Tesseract OCR Software Tutorial

A step-by-step guide for users to learn how to use Tesseract open-source software for performing optical character recognition (OCR) on a text corpus.

Converting Images and Files

Now that you've installed all the packages you will need, we can manipulate and convert the files. Because Tesseract is for recognizing text layers, it is best to check if there is already a text layer present. We can check this using Xpdf which will output a .txt document upon performing this task. This is also a helpful tool if you wish to just obtain the text in a file.

In the terminal, input this code (using the path for your stored document on your system):

      pdftotext /Path/to/document/verweij_2015.pdf verweij_2015.txt

      open verweij_2015.txt

Note : Another way to find out the path of the document, you can drag the file into the terminal and it will do it for you.

This will output a text file under the name verweij_2015.txt. You could also change the name to whatever you want here. As you can see, this PDF already has text embedded.
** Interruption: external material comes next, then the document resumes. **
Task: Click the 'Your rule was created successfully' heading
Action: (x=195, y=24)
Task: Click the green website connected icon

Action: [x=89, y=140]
To see what happens when a file does not have text embedded, type into the terminal:

pdftotext /Path/to/document/prehealth_reqs.pdf prehealth_reqs.txt

open prehealth_reqs.txt

The file will come up blank. Because If this PDF does not already have embedded text, then it needs to be converted to a TIFF file before Tesseract can extract the text. Converting the document is simple, just enter:

            convert /Path/to/document/prehealth_reqs.pdf prehealth_reqs.tiff

There are also some image manipulations that can be done during conversion to improve the quality of the TIFF file.
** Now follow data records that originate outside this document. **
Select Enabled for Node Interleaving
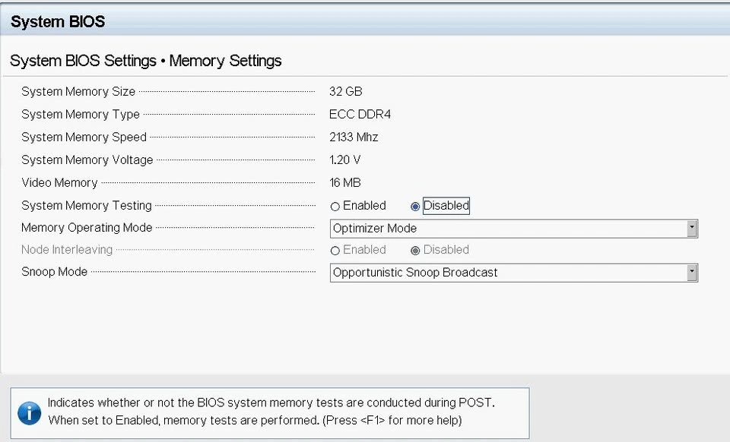 335,250
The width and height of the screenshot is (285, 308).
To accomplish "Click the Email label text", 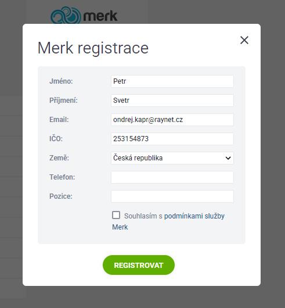I will [59, 120].
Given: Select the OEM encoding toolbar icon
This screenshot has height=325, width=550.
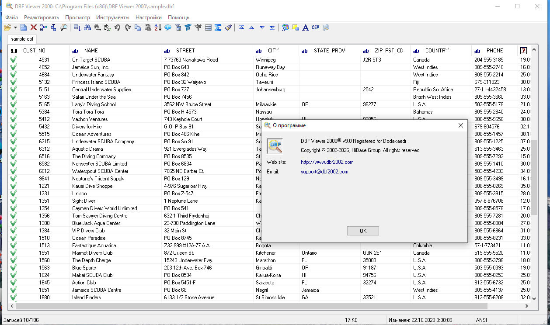Looking at the screenshot, I should pyautogui.click(x=315, y=28).
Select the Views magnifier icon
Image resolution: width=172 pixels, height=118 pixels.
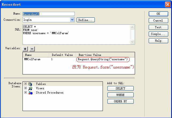tap(30, 88)
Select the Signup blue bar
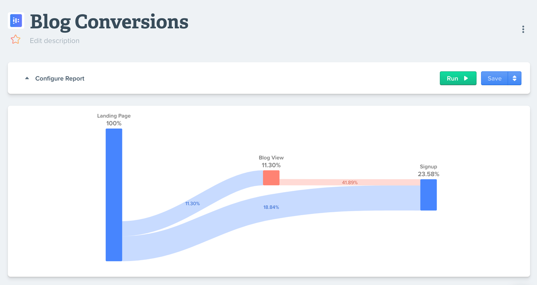The image size is (537, 285). [428, 195]
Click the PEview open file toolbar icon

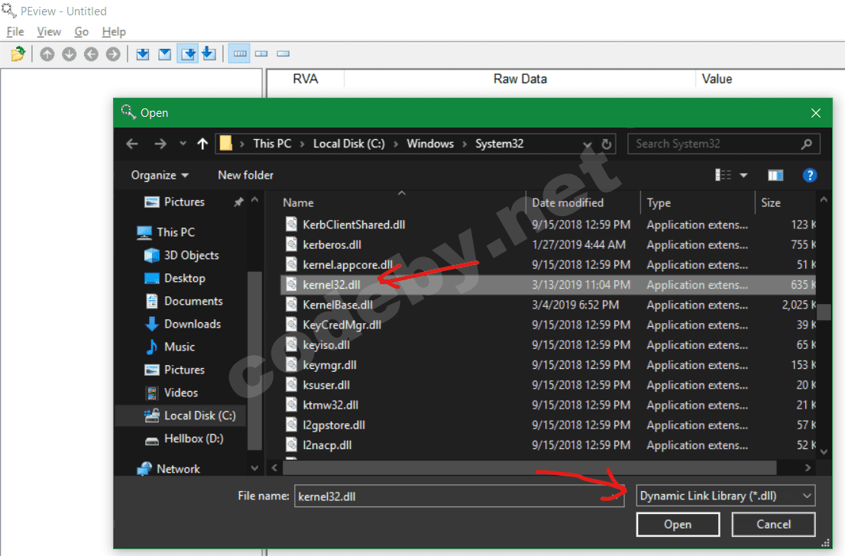tap(18, 54)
convert -density 300 /Path/to/document/prehealth_reqs.pdf -depth 8 -strip -background white -alpha off prehealth_reqs.tiff

Here is a list of what each command means:

  • convert
    • converts document from one file format to another
  • density width or  widthxheight
    • controls image resolution 
  • depth  value
    • controls depth of the image
  • strip
    • strips document of any comments or other extraneous information
  • background  color
    • sets the background color
  • alpha type
    • controls transparency of a color–if it is off it means that the source color will not be visible

Again, other names can be used for outputs. To convert a PNG or JPEG, the same code can be used so long as the extension is changed in the first part.

Note: If the input PDF has multiple pages, the resulting TIFF file will represent each page of the original PDF as a separate TIFF layer.